### AIM OF THE TASK
For each line of the data below, copy it if it holds the word "heading".

### Records excerpted from a collection
◇ ◇ ◇

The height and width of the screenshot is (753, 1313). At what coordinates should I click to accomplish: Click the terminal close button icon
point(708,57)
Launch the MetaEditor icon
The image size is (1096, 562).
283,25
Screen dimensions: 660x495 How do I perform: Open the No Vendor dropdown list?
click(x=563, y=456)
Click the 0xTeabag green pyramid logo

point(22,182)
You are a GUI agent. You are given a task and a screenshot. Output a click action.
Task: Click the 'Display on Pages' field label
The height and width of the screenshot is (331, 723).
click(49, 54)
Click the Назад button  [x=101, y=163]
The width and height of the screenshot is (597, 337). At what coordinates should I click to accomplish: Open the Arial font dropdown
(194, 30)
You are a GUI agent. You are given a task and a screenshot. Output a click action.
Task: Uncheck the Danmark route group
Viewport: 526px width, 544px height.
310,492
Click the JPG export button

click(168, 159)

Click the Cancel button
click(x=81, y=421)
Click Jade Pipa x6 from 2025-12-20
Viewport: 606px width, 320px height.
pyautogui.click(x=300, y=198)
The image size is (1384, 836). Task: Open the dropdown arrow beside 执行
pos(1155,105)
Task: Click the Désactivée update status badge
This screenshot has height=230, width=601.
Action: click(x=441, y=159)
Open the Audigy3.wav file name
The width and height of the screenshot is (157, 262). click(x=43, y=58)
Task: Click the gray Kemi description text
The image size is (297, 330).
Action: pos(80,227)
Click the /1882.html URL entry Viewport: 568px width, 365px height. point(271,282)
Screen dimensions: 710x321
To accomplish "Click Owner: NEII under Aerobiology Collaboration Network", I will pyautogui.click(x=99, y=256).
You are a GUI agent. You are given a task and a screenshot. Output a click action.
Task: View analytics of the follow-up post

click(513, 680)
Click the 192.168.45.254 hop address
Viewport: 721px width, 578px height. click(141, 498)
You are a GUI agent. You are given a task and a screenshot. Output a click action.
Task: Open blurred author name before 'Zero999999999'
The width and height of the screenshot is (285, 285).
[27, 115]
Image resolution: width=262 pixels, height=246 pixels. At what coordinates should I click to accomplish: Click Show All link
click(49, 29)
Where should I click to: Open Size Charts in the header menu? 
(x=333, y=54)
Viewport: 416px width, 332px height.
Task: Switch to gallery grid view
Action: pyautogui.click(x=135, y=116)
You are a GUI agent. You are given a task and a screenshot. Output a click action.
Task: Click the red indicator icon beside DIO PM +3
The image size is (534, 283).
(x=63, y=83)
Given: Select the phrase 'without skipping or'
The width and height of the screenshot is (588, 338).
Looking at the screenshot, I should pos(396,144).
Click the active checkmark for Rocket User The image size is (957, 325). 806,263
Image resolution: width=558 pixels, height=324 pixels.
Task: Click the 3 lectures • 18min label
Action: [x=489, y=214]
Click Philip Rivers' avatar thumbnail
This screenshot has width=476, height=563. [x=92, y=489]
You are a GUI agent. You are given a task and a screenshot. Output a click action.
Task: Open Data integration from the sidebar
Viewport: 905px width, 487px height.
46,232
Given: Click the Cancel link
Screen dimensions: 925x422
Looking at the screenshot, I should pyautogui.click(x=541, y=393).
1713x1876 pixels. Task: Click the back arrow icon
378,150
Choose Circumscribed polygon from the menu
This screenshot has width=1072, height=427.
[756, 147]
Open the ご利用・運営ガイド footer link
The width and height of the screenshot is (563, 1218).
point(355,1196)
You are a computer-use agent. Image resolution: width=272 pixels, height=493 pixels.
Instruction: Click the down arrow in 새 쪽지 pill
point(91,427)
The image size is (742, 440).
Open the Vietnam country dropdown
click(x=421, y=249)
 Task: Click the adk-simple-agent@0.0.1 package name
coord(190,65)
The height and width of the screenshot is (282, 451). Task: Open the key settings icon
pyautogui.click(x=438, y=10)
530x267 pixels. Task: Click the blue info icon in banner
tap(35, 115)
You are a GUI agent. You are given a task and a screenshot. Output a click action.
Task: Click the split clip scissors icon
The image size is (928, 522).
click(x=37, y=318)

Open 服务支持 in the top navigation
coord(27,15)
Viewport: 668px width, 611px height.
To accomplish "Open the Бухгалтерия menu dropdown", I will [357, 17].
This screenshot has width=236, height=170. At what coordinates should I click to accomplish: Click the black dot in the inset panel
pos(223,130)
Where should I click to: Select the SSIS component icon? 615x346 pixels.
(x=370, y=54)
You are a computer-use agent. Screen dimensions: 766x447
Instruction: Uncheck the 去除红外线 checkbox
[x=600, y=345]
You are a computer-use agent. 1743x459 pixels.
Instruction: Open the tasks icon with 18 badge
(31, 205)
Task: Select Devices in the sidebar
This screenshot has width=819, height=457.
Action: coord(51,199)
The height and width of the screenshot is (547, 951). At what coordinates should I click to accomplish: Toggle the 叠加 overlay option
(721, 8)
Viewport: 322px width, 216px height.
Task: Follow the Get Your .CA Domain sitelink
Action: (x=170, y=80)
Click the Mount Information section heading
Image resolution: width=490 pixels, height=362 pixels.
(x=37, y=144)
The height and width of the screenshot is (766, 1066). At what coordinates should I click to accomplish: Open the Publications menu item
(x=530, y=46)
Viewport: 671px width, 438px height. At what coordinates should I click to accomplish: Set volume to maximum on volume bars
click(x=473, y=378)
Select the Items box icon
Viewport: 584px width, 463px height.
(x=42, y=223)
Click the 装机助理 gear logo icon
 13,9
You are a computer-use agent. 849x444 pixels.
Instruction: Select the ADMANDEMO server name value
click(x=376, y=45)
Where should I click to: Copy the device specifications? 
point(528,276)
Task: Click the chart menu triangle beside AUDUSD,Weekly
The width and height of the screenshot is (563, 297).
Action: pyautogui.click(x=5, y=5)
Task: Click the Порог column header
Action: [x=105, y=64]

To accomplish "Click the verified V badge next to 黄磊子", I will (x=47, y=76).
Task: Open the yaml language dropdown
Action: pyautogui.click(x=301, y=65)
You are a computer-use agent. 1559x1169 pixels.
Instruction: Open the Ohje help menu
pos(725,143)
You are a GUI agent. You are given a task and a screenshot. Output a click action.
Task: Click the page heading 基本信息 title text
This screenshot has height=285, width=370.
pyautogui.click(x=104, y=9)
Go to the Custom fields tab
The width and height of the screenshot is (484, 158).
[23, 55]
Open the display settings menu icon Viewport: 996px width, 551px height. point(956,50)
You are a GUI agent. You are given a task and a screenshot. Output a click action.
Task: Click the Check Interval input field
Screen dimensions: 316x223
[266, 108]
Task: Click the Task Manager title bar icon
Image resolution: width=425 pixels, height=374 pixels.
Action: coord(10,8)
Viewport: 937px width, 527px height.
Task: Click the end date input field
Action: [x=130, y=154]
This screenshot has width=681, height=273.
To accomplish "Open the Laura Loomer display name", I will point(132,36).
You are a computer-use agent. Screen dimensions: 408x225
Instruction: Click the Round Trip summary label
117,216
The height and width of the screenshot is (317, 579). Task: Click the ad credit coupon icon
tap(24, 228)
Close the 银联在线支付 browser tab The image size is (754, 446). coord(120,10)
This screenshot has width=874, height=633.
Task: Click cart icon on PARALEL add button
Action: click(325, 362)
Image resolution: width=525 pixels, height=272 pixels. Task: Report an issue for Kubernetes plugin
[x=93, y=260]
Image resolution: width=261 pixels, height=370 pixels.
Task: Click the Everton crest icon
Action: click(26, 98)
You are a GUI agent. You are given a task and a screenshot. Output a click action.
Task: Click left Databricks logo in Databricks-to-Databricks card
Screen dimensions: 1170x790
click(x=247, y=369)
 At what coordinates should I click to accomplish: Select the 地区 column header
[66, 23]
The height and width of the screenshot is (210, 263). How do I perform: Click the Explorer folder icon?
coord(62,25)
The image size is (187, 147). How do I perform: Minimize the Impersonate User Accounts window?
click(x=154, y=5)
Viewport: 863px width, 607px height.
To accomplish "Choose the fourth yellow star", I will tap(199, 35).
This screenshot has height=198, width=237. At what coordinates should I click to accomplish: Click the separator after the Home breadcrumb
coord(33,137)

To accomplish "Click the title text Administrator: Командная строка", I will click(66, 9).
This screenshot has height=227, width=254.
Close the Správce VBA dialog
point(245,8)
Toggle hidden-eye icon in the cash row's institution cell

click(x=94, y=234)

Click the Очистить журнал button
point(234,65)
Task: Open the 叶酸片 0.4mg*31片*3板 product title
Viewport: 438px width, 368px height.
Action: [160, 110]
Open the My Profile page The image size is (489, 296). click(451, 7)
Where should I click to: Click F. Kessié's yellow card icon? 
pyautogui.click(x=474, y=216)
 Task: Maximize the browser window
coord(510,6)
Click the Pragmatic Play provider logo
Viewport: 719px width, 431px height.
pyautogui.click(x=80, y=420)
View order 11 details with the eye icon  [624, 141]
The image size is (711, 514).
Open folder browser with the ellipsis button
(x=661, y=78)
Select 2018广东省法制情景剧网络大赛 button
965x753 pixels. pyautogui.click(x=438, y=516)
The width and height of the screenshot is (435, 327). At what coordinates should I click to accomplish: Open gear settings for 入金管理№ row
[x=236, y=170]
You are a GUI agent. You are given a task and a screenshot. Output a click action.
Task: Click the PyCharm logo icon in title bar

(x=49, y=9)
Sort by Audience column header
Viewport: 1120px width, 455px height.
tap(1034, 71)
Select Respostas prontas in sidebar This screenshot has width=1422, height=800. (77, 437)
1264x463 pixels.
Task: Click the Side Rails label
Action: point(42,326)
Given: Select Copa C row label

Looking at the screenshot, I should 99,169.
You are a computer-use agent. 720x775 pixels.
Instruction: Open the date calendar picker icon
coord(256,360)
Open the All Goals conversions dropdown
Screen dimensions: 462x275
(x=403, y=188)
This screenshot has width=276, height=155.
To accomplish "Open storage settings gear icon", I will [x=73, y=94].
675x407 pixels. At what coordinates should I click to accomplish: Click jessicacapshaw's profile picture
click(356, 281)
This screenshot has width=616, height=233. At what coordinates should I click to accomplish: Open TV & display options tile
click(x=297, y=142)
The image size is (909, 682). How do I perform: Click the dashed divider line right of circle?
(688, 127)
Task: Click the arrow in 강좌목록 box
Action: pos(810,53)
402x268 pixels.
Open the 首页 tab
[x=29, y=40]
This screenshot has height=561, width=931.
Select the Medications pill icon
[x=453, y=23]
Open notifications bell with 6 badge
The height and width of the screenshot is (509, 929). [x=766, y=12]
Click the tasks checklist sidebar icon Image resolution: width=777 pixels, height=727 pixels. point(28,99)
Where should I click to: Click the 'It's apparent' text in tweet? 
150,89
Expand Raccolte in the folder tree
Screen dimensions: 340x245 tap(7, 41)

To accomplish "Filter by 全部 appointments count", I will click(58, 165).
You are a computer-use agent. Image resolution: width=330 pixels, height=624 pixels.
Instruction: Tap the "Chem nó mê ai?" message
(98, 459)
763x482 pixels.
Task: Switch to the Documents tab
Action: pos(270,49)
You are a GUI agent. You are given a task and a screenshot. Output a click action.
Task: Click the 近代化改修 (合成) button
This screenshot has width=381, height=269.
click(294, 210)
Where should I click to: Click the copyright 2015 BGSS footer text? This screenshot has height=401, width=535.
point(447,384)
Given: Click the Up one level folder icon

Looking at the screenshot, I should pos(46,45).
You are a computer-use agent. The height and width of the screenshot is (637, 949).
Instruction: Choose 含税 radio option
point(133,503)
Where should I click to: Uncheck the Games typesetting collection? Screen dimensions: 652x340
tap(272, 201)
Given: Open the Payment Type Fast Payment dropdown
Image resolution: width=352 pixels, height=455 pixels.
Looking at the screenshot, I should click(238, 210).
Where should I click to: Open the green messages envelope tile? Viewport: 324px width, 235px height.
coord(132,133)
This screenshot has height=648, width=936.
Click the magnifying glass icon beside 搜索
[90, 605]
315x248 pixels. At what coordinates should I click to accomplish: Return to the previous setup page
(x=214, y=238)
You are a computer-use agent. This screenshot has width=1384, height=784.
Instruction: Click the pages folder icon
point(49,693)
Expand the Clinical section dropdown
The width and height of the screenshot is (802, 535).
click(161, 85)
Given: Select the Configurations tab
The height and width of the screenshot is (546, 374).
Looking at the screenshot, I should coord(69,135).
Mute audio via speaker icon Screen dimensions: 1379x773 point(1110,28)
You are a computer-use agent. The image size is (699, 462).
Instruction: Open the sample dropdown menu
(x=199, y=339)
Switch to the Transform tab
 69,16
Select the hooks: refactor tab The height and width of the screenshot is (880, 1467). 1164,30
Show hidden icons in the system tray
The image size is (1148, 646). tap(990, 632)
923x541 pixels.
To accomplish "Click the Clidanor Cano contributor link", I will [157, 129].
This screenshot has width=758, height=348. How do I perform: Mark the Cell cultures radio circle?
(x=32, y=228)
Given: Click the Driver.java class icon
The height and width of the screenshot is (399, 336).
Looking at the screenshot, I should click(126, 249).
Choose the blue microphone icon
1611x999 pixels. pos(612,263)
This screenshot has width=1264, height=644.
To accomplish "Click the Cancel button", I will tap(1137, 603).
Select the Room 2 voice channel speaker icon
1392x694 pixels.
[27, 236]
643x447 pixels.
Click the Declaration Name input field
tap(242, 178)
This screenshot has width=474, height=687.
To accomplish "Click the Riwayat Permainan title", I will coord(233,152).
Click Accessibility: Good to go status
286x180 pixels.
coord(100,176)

◇ ◇ ◇

### ANSWER SPACE
Click the Mount Information section heading
Task: Click the page heading 基本信息 title text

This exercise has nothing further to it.